Will Smith falls into the rubble that is the movie Hancock
To be frank, this film is a mess. Hancock opens much like the trailers you've seen. John Hancock is a drunken mess of a person with super human abilities. When he tries to do the right thing, he ends up doing more harm than good. I had a baaaad feeling when the movie kicked off with badly shot action scene and a ridiculously obvious (read: Over the top) soundtrack choice and music cue. We meet Ray Embrey (Jason Bateman) in a conference room trying to pitch the concept of giving away TB drugs to kids... the drug manufacturers he was pitching to however saw it differently. Actually the only person to save this movie in any way Jason Bateman. Like everything else he is in, he simply walks away with the scene. His wife Mary is played by Charlize Theron...more on her later.

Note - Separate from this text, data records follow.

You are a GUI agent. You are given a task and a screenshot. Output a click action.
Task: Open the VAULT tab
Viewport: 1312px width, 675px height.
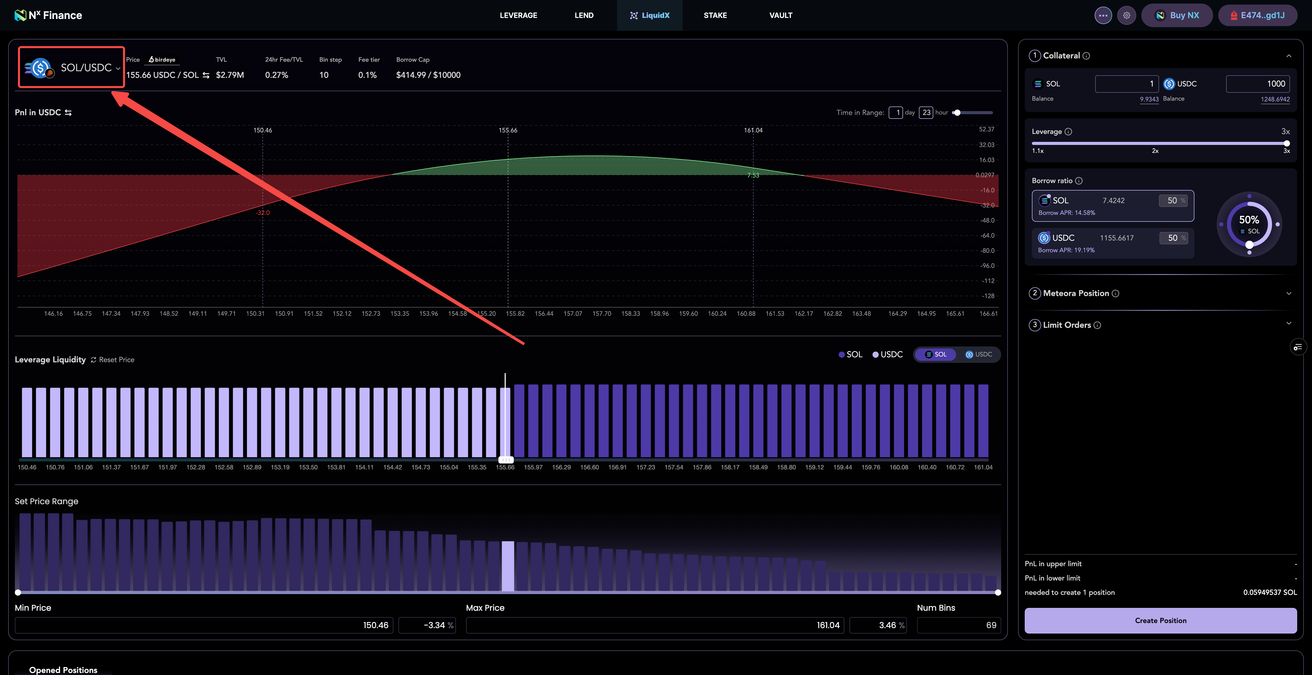tap(780, 15)
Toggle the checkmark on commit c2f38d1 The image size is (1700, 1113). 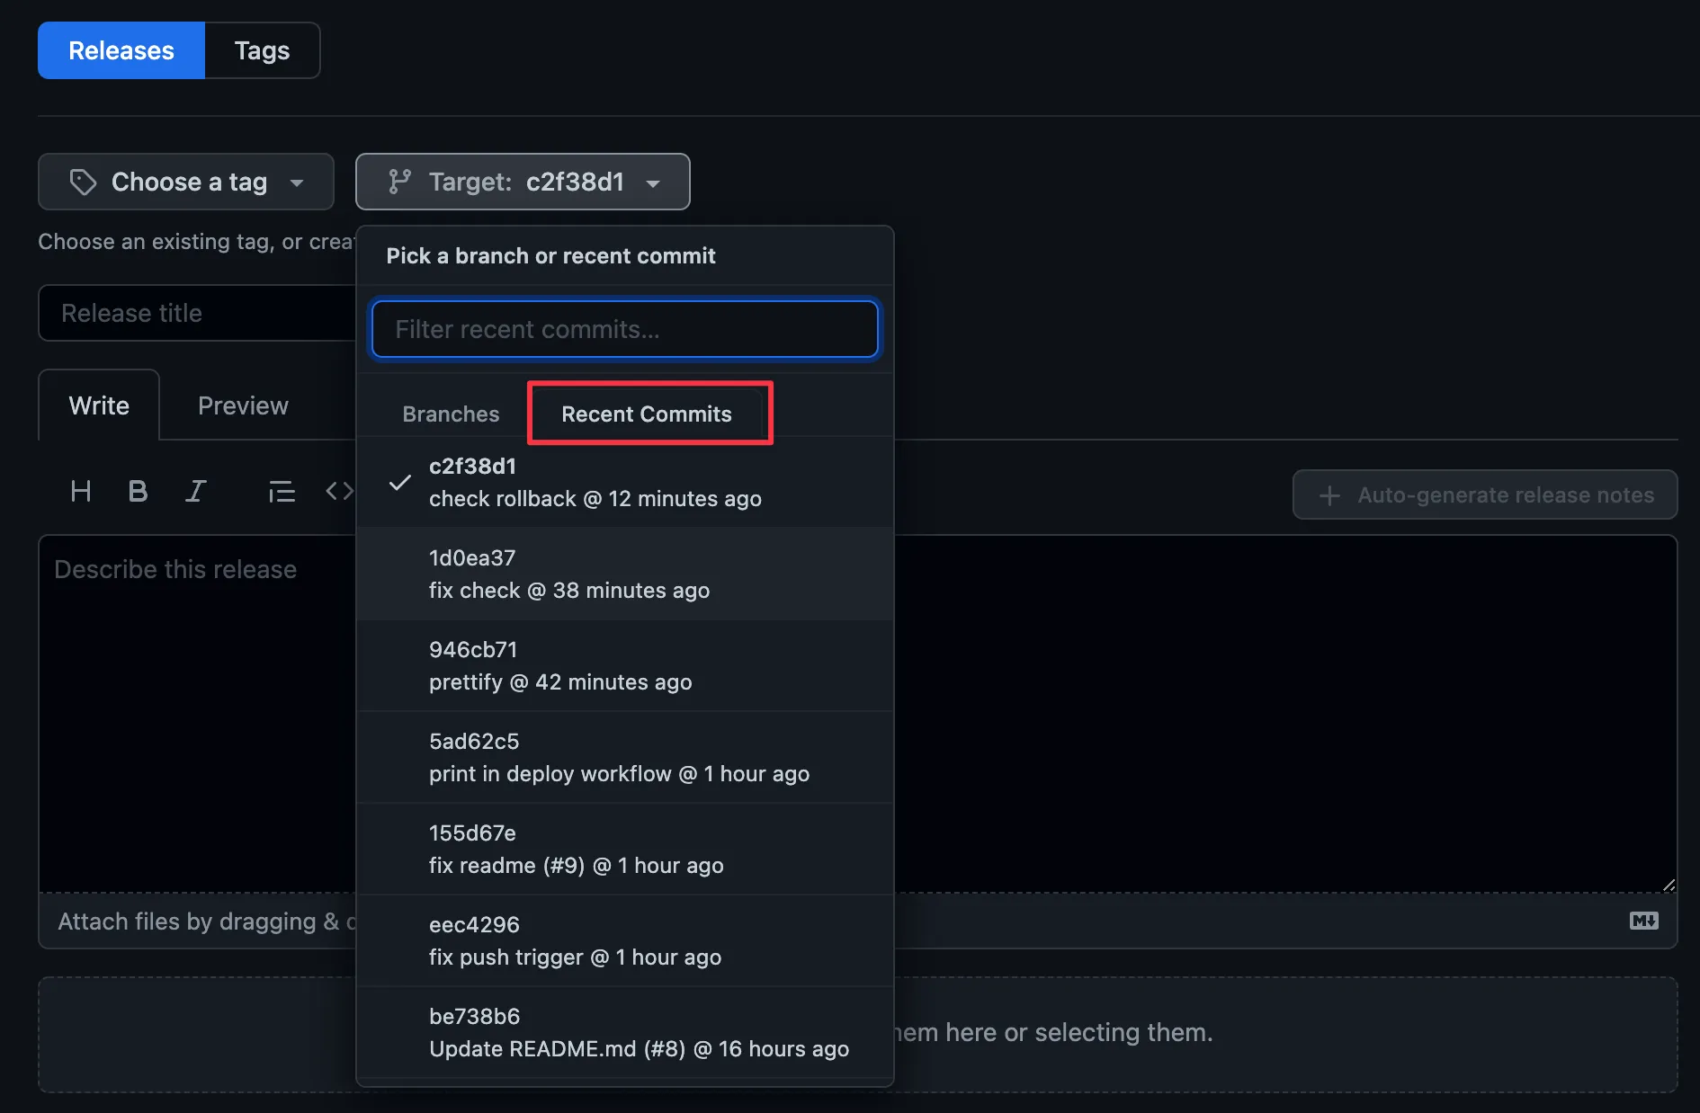[398, 484]
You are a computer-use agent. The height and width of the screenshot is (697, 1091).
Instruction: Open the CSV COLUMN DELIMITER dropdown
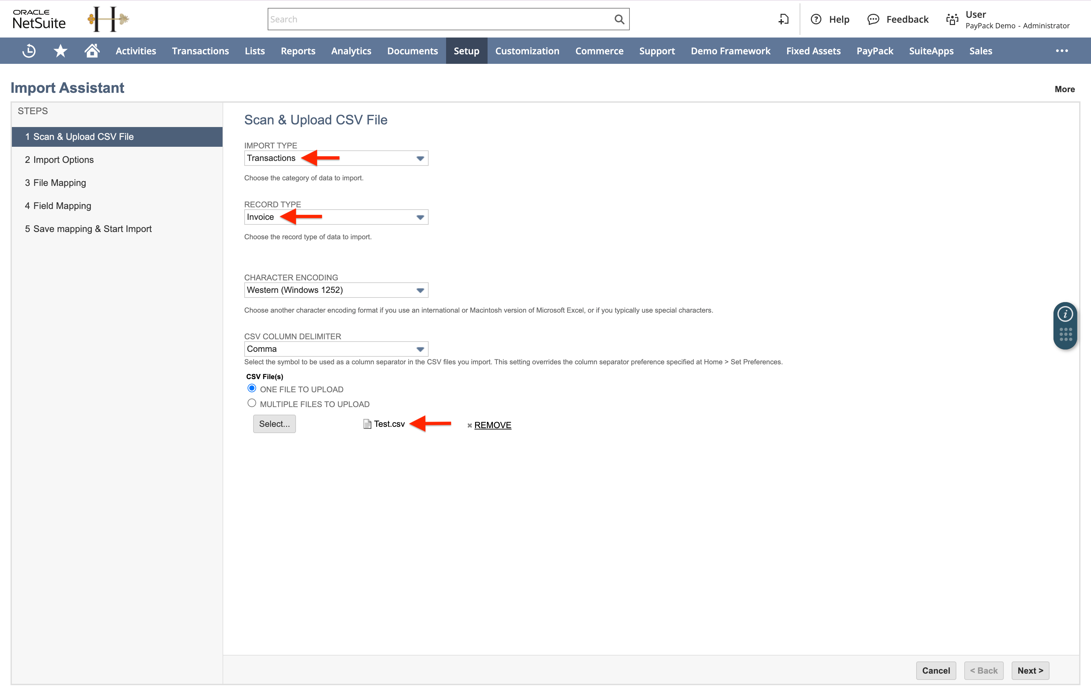[x=420, y=349]
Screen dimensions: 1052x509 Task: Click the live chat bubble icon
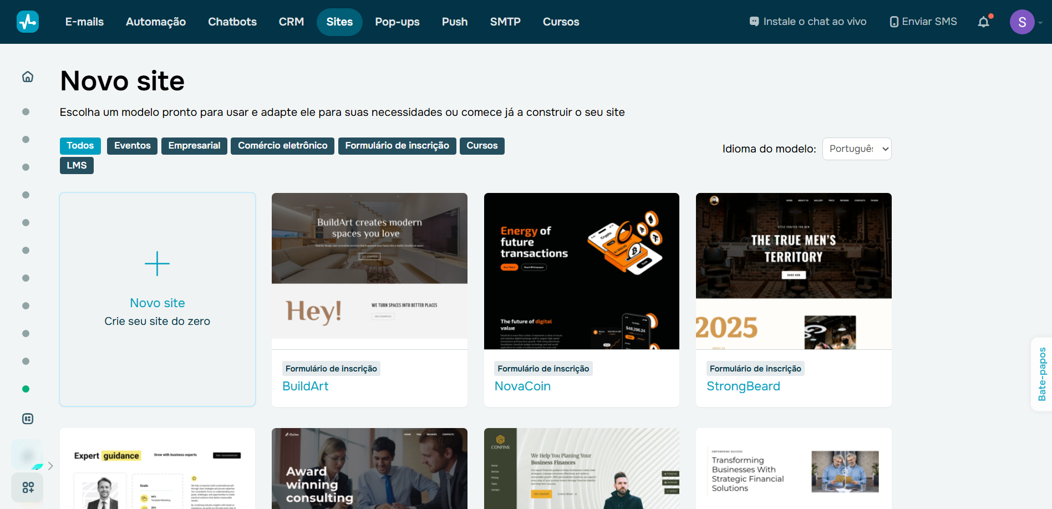(x=754, y=21)

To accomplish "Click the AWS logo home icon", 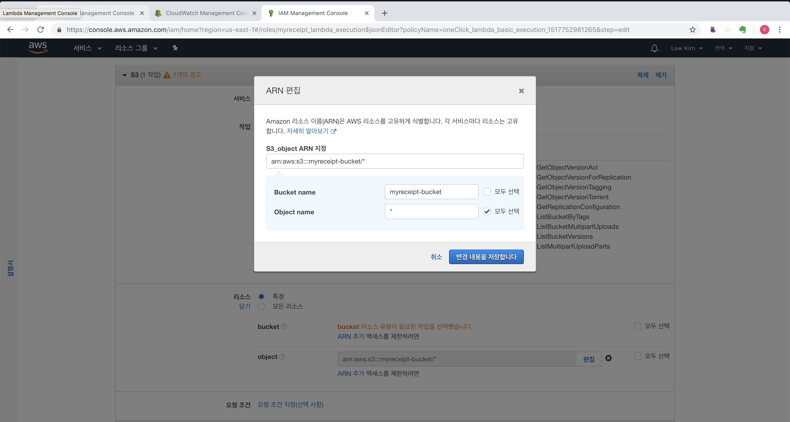I will point(38,48).
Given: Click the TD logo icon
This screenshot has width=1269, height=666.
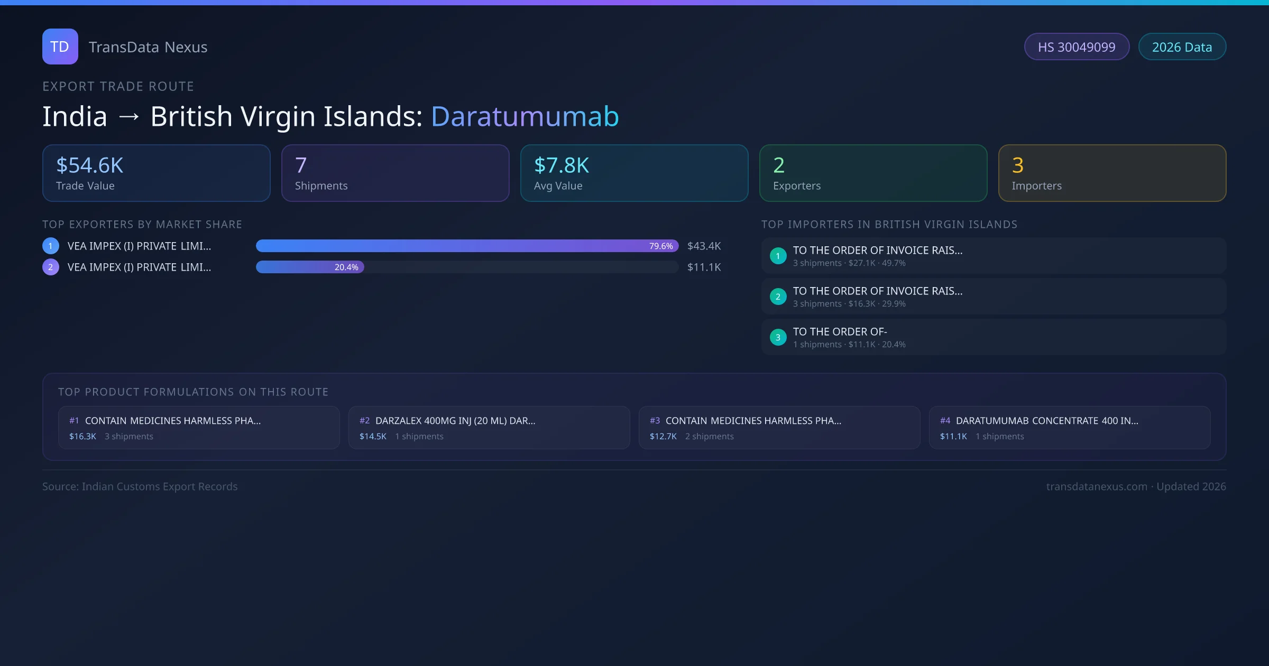Looking at the screenshot, I should (x=60, y=47).
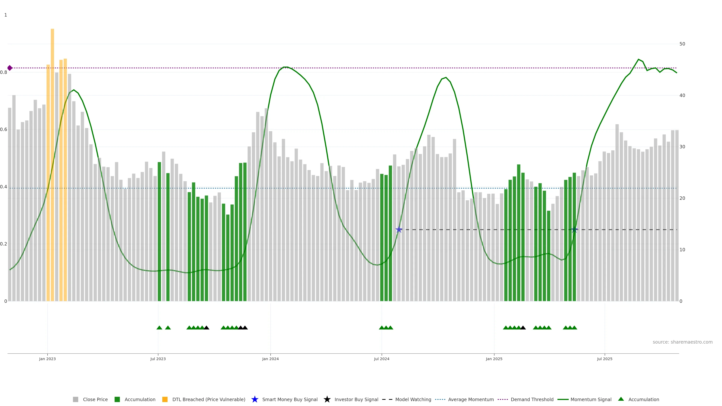Click the dark star marker before Jul 2025
The width and height of the screenshot is (722, 406).
[574, 230]
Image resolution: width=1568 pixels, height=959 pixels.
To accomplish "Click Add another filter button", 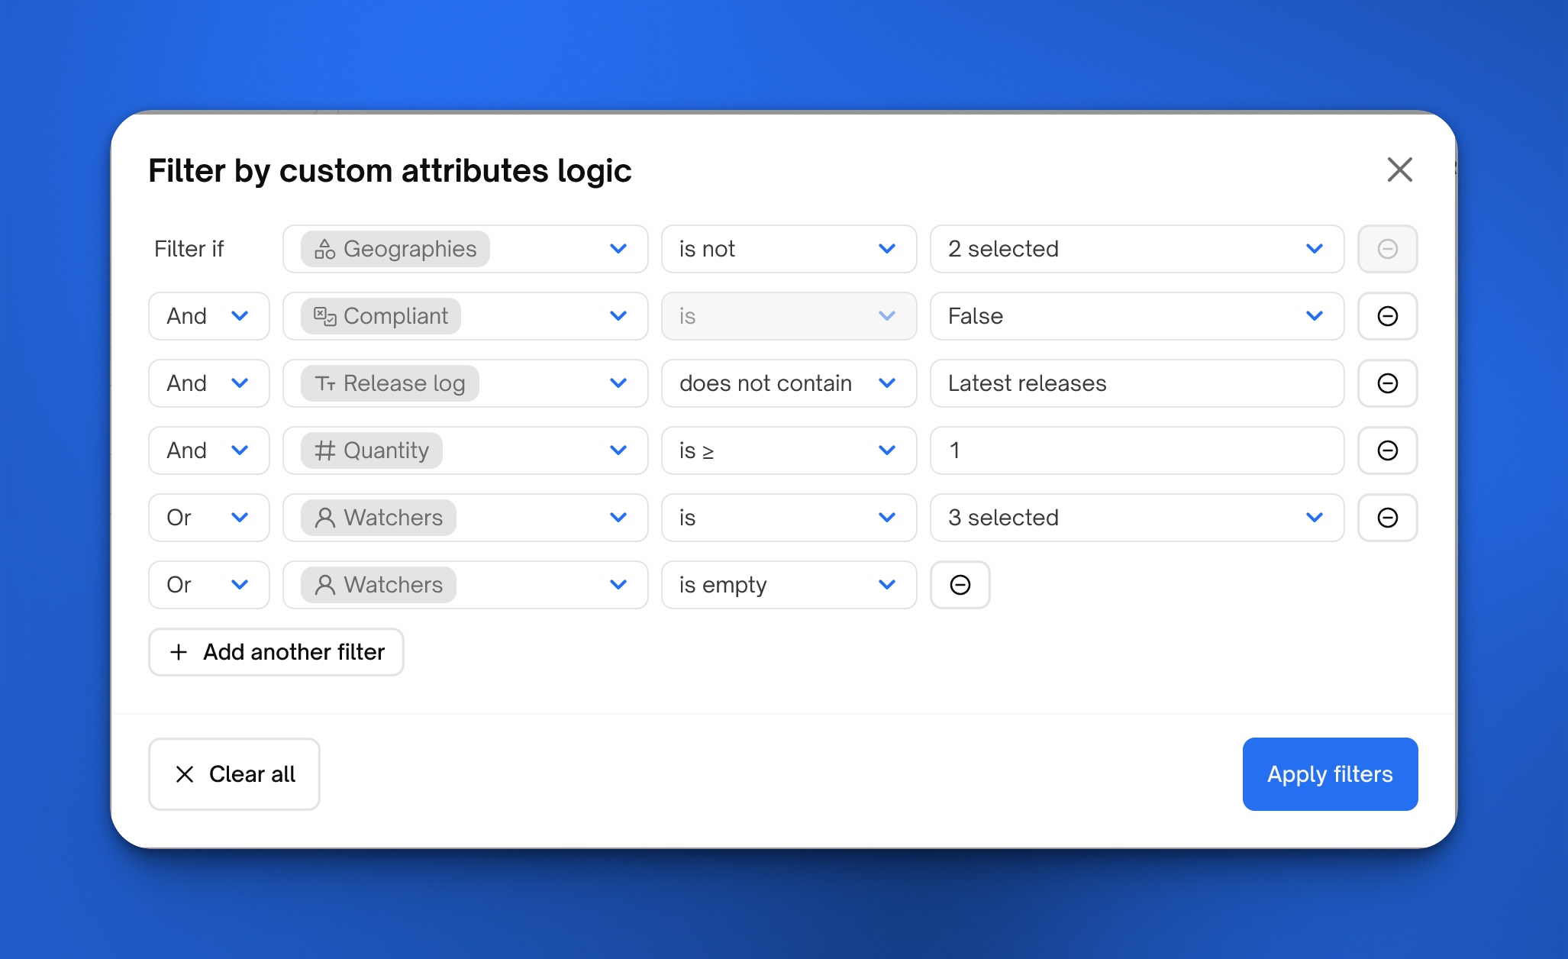I will tap(276, 652).
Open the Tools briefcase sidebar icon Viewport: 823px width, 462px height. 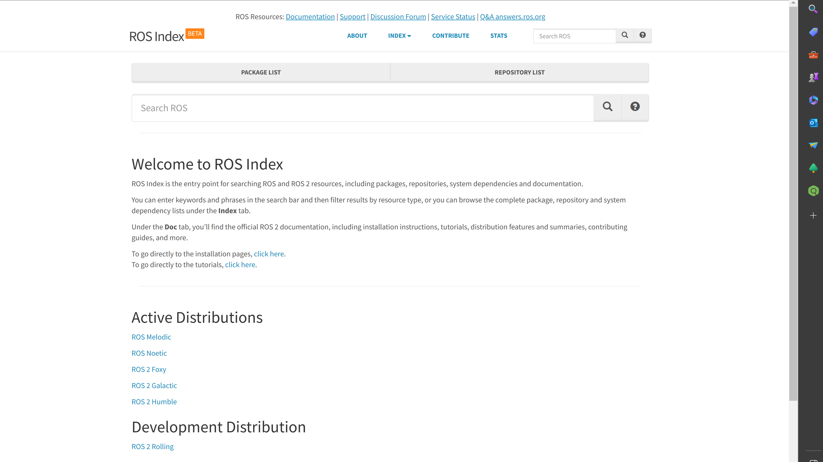click(x=813, y=55)
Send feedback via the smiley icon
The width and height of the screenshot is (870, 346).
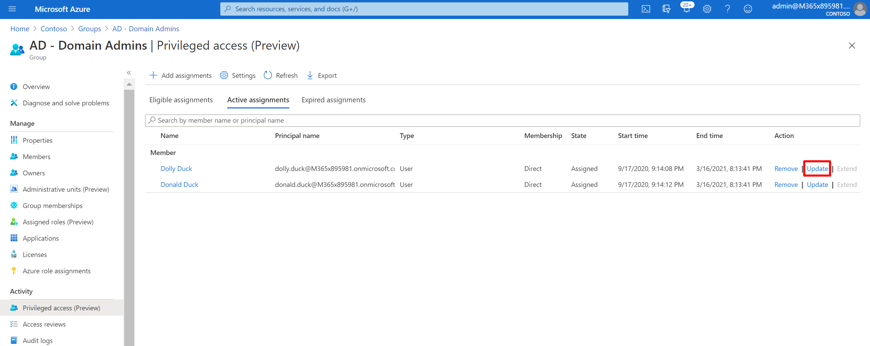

Will Smith tries recruiting a Scientologist
So one day Ray is driving home from work, distracted on his mobile. He gets stuck between two cars and is sitting in the middle of the train track. Hancock happens by, and saves him. Woo. Hancock flies Ray home and here is where we meet Rays wife Mary. She gives Hancock a look.. no wait that's not quite right.. she sorta uses the acting equivalent of driving a large steel mallet into someones skull to sell the point that she has a past with Hancock. This scene was awful. I almost yelled "Aw, Hell naw!!" myself in the theater. I mean, how dare we use any subtlety in this movie..
Poor Jason Bateman tries to escape from this movie but is stopped by super Scientologist
The movie would have worked.. it could have worked.. but it didnt work. I seemed like the humor was tacked on.. matter of fact, I read where they did reshoots and rewrites, and I think you can tell. Seems that they tried to turn what was to be a more serious film with some dark humor into a straight up comedy. BIG mistake.. the scenes that actually WORK are the serious ones.. the humor just seems hackneyed and ridiculous.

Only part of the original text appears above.